[[ Text, beginning ]]

SNCC’s campaign in Cairo, Illinois
Despite Illinois’s relatively liberal reputation, Cairo, a small city far south from Chicago and located on the confluence of the Ohio and Mississippi rivers, was thoroughly segregated and violently racist. Growing up, Cairo native Charles Koen found the city “really dehumanizing,” and as he grew older, he became increasingly bitter about the persistent racial inequities in his hometown.
In 1961, while Koen was in high school, he met Rev. Blaine Ramsey, the new pastor at Ward Chapel A.M.E. Church in Cairo. Ramsey, a young minister from the University of Illinois, was part of a new militant generation of ministers coming of age in the 1950s and 1960s. He preached a social gospel and encouraged his congregation to challenge Cairo’s unjust systems of racial segregation and discrimination. He plugged himself into Cairo’s long tradition of Black activism by joining the executive board of the local NAACP chapter and working closely with local activists. Among them was Hattie Kendrick, a former school teacher who was fired for her civil rights activities. She was also the great aunt of SNCC’s Charlie Cobb. Kendrick and Ramsey formed the Ward Chapel Social Action Commission to coordinate “activities in the areas of social, race, and economic relations as well as community cooperation.” Ward Chapel soon became the nucleus for the emerging local civil rights movement.
Ramsey became a mentor for Charles Koen and other Black youths who wanted to fight racial discrimination. They began meeting regularly to discuss local problems and develop plans for direct action protests. With Koen at the lead, local youths formed the Cairo Nonviolent Freedom Committee (CNVFC) and invited SNCC to come to the small river city to initiate protests.
John Lewis, Mary McCollum, James Peake, and Joy Reagon–all from SNCC’s direct action wing–answered CNVFC’s call for help in June 1962. Soon after, CNVFC launched “Operation Open City,” with an eleven point plan to desegregate all areas of civic life, including schools, housing, and employment opportunities. But most of its energy focused on desegregating public accommodations, including several local restaurants, the public swimming pool, and a roller skating rink. Their efforts met fierce white resistance.
The first restaurant the young activists tried was the Mark Twain Restaurant, which Koen passed on many summer nights as a child, “imagin[ing] the white folks inside dining and laughing and having a good time.” They were refused service despite a law passed by the Illinois State Government that banned segregated public accommodations. Their waitress simply stated, “I ain’t familiar with no law; what I’m familiar with is you Niggers can’t eat here and if you don’t get your asses out, I’m going to call the police.”

[[ Text, end ]]
[[ Available data, beginning ]]

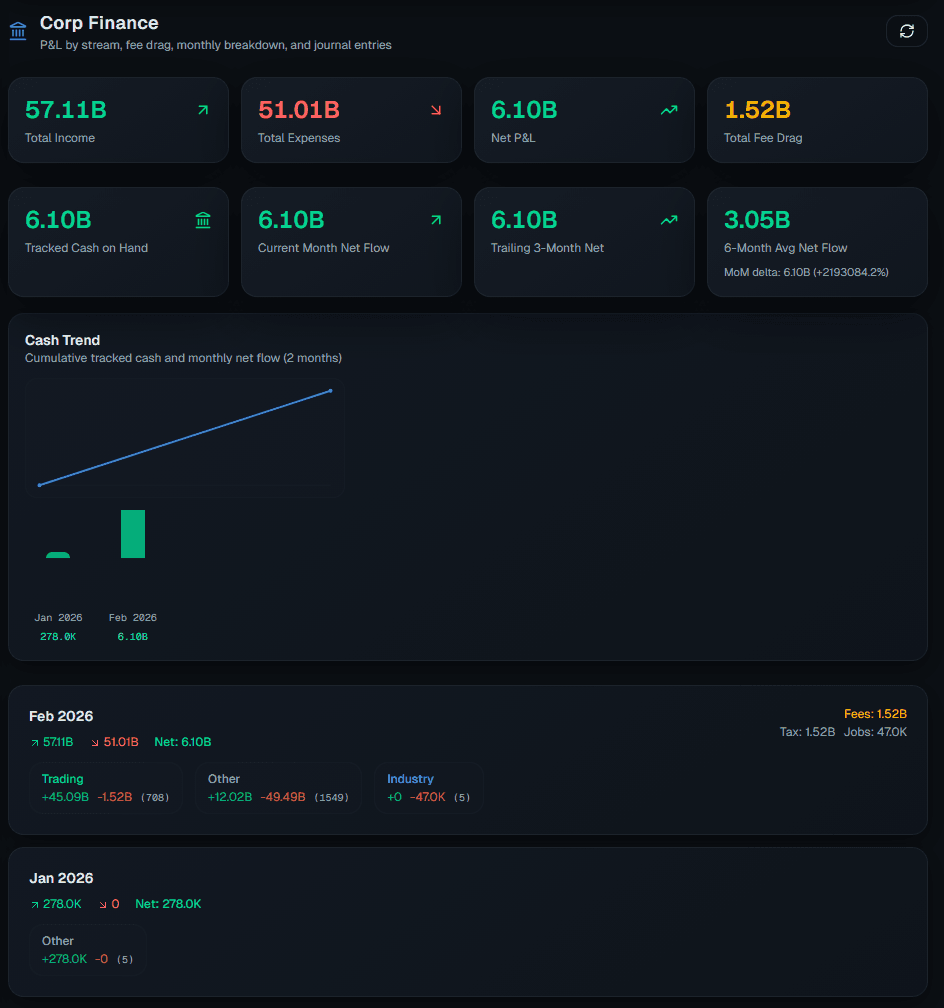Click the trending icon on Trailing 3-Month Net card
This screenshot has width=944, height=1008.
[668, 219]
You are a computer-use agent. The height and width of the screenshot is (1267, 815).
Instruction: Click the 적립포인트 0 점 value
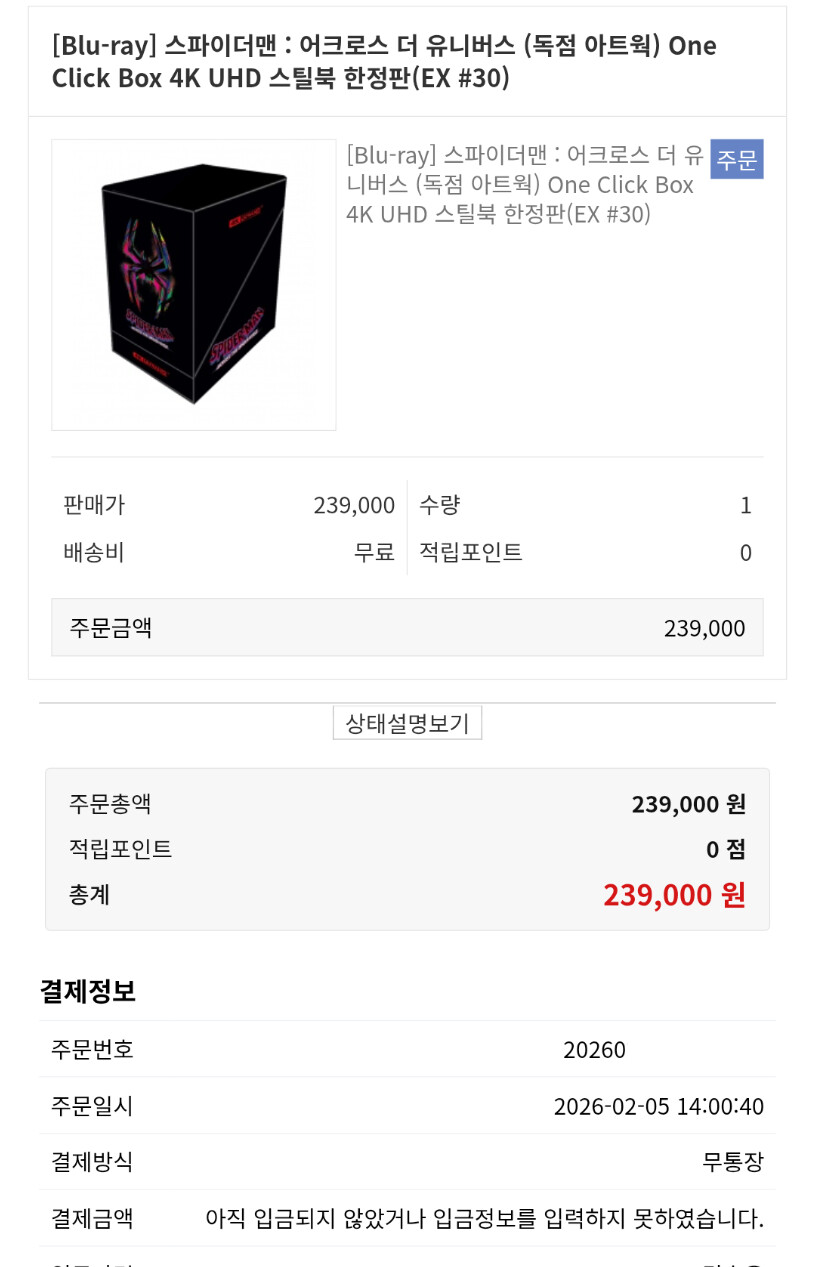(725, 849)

[[ Available data, end ]]
[[ Available data, beginning ]]

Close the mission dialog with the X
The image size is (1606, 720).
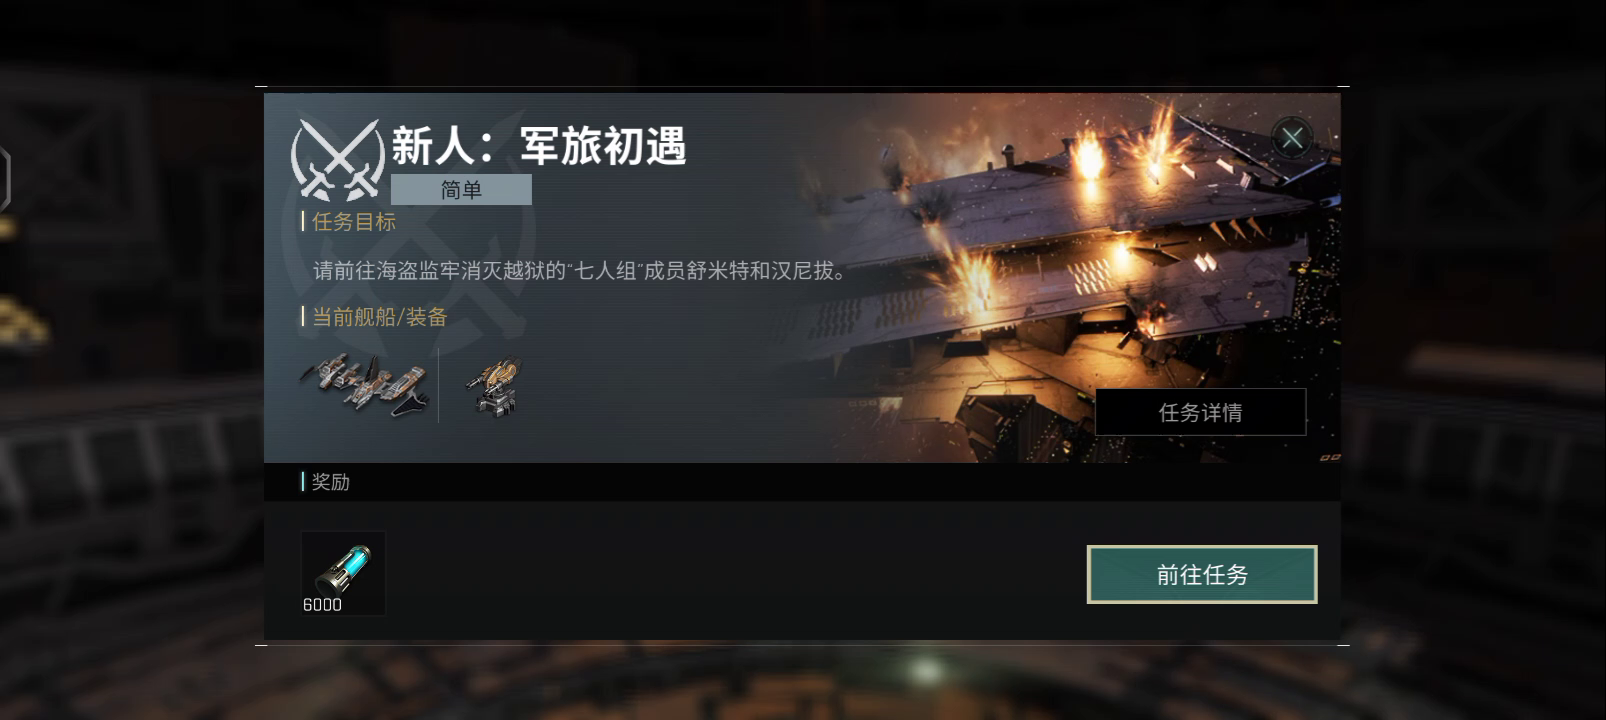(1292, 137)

[[ Available data, end ]]

• **Prompt**
Copy the passage from the Cairo text exactly, starting at "SNCC’s campaign in" and ending at "in his hometown.".

• **Response**
SNCC’s campaign in Cairo, Illinois
Despite Illinois’s relatively liberal reputation, Cairo, a small city far south from Chicago and located on the confluence of the Ohio and Mississippi rivers, was thoroughly segregated and violently racist. Growing up, Cairo native Charles Koen found the city “really dehumanizing,” and as he grew older, he became increasingly bitter about the persistent racial inequities in his hometown.